Task requirements = Going down the data below, set down exactly the line with "Expand the hidden system tray icons arrow" and each line after it through the line with "Viewport: 828px width, 479px height."; no other lines.
● ● ●
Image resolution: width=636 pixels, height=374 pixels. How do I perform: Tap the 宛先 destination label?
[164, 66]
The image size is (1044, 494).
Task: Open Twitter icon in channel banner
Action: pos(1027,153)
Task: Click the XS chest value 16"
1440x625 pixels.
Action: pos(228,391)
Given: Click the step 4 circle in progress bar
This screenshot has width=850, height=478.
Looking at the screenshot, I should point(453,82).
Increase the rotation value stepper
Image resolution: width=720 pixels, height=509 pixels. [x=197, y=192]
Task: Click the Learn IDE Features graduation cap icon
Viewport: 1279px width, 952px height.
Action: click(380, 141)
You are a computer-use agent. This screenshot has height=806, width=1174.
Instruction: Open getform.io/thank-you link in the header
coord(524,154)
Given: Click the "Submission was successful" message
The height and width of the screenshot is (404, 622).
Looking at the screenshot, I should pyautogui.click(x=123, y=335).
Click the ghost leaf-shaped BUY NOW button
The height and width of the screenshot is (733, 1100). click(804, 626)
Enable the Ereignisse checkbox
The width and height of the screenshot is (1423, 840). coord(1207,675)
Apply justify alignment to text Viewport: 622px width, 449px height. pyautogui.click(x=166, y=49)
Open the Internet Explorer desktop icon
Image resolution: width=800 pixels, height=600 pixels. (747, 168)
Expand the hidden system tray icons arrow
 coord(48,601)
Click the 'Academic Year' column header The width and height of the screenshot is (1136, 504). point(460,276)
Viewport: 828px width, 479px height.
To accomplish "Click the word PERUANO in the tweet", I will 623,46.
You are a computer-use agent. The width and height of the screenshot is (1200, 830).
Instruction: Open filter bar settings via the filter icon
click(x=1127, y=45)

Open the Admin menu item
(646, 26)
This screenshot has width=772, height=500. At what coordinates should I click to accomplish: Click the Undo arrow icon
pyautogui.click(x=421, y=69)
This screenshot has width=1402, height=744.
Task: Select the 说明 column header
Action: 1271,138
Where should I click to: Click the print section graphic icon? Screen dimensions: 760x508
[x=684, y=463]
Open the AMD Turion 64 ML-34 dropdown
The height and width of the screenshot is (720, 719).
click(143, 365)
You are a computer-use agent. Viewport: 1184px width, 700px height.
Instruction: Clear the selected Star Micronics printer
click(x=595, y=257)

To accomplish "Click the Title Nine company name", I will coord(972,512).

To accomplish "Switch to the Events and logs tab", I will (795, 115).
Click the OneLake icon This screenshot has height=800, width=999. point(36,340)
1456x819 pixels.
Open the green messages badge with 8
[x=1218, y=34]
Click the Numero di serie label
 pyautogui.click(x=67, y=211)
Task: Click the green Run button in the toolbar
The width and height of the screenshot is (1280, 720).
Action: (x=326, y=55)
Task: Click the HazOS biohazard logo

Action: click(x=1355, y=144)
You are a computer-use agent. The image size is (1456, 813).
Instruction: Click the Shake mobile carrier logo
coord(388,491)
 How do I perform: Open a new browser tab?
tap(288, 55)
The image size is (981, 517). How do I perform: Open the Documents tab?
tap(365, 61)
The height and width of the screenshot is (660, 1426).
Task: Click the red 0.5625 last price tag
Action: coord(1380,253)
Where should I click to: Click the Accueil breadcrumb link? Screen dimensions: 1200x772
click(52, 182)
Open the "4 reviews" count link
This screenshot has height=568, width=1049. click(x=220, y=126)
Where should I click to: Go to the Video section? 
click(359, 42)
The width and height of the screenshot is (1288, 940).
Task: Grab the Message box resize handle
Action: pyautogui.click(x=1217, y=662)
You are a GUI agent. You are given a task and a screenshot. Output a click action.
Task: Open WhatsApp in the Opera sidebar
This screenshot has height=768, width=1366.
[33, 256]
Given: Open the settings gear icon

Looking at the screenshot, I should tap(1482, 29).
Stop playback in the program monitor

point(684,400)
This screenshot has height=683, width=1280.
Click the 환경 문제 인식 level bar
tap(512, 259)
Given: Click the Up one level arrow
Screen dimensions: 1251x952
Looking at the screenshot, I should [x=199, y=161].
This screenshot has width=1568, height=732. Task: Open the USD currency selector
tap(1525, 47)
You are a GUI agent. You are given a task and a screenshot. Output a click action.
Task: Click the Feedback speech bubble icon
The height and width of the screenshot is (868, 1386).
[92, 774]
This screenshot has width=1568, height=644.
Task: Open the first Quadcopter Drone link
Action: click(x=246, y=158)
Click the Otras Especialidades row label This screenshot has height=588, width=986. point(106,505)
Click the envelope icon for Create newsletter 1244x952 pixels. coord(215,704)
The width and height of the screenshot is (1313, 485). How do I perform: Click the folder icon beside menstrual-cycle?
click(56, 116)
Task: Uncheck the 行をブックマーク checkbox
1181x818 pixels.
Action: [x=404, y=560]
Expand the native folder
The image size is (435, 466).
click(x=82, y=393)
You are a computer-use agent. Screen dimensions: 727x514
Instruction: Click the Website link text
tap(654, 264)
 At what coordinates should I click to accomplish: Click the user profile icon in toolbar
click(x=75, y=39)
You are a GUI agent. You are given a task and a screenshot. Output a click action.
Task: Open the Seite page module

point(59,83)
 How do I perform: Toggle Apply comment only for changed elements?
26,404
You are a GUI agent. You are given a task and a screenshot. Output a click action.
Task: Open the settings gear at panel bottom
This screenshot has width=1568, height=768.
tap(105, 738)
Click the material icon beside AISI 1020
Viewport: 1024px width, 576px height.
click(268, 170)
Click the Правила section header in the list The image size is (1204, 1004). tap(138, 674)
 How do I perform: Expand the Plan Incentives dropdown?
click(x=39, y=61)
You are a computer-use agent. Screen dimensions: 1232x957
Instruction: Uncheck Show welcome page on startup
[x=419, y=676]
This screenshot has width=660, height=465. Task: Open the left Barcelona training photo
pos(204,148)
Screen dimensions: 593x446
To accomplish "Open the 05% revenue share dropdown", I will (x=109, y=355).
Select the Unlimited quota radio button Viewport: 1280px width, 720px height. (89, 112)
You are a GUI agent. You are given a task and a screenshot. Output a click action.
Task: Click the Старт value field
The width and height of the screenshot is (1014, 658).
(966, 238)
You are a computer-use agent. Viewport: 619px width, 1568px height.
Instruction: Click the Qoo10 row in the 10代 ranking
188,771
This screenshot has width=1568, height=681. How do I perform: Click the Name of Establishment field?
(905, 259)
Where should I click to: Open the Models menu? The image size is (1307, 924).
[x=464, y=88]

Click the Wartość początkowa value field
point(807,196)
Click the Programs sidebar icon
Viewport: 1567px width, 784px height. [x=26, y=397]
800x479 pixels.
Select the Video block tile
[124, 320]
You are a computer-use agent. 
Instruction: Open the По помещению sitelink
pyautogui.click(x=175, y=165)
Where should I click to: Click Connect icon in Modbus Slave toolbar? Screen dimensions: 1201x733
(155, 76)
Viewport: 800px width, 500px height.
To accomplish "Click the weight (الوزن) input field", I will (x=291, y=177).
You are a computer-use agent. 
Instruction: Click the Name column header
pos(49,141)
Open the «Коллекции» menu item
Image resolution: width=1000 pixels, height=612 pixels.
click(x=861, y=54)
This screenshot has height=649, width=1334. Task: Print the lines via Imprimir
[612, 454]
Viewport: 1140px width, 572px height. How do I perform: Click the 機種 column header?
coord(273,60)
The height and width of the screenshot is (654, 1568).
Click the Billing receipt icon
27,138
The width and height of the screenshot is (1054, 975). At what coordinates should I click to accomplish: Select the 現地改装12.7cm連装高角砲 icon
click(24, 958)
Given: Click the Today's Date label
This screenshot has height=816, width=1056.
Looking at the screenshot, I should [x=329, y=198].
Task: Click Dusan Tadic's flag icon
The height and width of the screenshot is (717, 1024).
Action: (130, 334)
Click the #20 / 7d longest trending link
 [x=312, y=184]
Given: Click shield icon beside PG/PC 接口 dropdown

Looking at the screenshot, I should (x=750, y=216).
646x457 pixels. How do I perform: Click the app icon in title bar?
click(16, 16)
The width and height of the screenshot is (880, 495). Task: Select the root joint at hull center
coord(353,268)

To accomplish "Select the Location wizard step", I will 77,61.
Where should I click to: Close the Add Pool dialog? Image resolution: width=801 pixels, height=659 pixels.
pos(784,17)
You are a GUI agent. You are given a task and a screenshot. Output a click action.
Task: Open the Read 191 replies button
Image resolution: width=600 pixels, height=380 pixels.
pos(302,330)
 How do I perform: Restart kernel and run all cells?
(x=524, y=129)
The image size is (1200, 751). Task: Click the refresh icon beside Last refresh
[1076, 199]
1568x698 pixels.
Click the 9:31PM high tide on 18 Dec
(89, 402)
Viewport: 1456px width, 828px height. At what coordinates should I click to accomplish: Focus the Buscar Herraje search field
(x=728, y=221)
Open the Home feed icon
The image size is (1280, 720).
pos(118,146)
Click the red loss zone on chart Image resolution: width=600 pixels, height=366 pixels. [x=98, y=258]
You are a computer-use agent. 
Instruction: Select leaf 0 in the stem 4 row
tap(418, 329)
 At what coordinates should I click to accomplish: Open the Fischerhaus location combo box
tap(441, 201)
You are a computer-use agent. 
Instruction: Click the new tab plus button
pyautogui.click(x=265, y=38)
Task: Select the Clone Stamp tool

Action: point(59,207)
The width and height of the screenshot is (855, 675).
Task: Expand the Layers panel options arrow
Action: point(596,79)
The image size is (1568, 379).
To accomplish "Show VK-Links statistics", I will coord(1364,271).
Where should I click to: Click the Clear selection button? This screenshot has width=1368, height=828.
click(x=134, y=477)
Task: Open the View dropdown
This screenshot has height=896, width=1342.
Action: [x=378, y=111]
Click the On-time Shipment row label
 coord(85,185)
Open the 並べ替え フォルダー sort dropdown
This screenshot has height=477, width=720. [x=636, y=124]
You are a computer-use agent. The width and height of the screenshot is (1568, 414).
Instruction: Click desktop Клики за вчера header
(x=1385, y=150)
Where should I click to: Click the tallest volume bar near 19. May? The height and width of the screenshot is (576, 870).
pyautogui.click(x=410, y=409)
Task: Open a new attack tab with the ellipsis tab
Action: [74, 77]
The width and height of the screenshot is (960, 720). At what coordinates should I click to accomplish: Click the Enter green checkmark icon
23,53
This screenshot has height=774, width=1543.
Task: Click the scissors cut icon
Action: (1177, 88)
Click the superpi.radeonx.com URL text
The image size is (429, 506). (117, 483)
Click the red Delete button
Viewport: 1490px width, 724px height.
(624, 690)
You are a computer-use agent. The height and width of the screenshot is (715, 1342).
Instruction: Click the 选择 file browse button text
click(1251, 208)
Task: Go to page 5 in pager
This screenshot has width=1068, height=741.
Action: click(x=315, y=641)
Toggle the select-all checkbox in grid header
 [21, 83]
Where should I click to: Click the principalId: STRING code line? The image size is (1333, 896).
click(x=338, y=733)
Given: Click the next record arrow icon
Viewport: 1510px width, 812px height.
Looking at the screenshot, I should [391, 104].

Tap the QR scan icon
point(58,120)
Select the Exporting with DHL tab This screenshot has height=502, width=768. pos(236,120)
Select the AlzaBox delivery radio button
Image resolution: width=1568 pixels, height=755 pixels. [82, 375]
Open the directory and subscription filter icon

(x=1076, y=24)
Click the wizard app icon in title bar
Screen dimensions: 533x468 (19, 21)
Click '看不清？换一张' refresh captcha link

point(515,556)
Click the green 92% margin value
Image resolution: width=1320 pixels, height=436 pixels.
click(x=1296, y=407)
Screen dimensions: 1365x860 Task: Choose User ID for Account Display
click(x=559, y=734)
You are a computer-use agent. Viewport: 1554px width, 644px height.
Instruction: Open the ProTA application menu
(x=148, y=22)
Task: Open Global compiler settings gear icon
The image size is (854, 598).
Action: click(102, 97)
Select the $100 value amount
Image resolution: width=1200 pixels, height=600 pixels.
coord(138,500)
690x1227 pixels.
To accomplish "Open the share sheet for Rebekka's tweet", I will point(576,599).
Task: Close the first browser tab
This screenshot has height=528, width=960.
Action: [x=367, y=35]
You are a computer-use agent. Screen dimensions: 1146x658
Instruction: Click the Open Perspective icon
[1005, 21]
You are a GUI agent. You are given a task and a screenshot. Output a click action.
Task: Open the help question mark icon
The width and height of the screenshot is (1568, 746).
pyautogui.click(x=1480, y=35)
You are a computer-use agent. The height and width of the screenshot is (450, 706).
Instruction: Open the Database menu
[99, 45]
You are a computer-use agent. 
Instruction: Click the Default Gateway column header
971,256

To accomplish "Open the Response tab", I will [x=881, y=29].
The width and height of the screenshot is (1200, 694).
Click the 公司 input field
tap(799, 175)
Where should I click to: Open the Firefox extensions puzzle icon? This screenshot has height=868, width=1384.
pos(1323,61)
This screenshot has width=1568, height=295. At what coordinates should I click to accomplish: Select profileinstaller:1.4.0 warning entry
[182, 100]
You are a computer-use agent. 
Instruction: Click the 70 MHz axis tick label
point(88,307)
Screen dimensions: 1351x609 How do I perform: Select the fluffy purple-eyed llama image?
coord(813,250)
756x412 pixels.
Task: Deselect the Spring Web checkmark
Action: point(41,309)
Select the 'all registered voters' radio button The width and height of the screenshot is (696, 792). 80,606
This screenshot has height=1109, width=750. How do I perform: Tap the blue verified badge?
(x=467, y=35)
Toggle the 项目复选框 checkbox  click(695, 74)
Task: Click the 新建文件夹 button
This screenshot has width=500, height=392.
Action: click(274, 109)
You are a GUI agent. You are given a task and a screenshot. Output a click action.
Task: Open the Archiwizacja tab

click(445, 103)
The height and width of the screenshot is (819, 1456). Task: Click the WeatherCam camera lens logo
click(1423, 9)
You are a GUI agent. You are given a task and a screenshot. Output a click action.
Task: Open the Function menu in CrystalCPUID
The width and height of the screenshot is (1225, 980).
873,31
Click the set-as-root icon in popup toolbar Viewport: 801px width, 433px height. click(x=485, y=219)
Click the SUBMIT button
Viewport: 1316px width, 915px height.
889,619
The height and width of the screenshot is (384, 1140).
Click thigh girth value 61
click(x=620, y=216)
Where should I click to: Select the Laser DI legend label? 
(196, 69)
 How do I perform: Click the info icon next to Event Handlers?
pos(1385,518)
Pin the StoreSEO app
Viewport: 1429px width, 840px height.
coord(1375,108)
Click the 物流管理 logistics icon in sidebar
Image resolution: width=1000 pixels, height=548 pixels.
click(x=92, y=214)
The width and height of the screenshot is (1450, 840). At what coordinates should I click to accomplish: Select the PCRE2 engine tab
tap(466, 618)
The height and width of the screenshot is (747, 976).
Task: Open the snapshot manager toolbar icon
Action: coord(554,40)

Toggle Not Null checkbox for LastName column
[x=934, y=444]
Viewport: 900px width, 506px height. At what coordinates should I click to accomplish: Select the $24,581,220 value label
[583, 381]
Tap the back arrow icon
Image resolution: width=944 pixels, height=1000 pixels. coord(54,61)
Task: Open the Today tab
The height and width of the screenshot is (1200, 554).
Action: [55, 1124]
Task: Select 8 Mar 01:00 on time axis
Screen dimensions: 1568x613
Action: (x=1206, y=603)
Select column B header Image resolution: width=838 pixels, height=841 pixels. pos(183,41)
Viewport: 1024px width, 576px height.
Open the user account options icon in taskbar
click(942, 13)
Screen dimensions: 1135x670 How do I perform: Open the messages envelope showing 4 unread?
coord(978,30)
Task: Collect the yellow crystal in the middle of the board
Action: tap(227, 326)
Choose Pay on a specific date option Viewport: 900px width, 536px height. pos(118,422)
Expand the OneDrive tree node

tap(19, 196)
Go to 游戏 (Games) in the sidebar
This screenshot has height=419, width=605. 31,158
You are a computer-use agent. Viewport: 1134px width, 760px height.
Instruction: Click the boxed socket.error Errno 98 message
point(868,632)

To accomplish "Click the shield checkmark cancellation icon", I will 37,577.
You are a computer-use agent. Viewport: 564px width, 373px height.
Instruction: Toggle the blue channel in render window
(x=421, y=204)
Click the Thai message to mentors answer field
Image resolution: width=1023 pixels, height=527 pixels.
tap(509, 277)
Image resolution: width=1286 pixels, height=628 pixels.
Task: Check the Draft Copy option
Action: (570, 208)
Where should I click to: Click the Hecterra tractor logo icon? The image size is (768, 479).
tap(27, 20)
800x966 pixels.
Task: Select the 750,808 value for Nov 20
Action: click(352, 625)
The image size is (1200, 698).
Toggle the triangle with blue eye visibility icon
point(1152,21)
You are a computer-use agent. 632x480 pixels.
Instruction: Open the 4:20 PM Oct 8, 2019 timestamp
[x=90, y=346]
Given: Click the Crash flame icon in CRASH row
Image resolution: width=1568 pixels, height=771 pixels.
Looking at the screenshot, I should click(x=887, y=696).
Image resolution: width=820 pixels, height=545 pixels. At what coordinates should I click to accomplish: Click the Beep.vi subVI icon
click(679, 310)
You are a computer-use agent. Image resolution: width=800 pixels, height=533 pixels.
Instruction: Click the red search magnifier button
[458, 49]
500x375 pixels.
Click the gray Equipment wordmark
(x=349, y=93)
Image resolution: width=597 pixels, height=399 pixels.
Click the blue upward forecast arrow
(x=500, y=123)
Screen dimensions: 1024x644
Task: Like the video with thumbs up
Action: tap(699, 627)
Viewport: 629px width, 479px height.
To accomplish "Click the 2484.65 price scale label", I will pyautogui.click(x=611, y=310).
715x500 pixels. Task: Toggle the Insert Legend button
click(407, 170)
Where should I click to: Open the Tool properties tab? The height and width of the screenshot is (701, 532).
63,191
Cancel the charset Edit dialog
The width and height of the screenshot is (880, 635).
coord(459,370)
● ● ●
Task answer =
Expand the hidden system tray icons arrow
 coord(48,601)
Click the 'Academic Year' column header The width and height of the screenshot is (1136, 504). point(460,276)
Viewport: 828px width, 479px height.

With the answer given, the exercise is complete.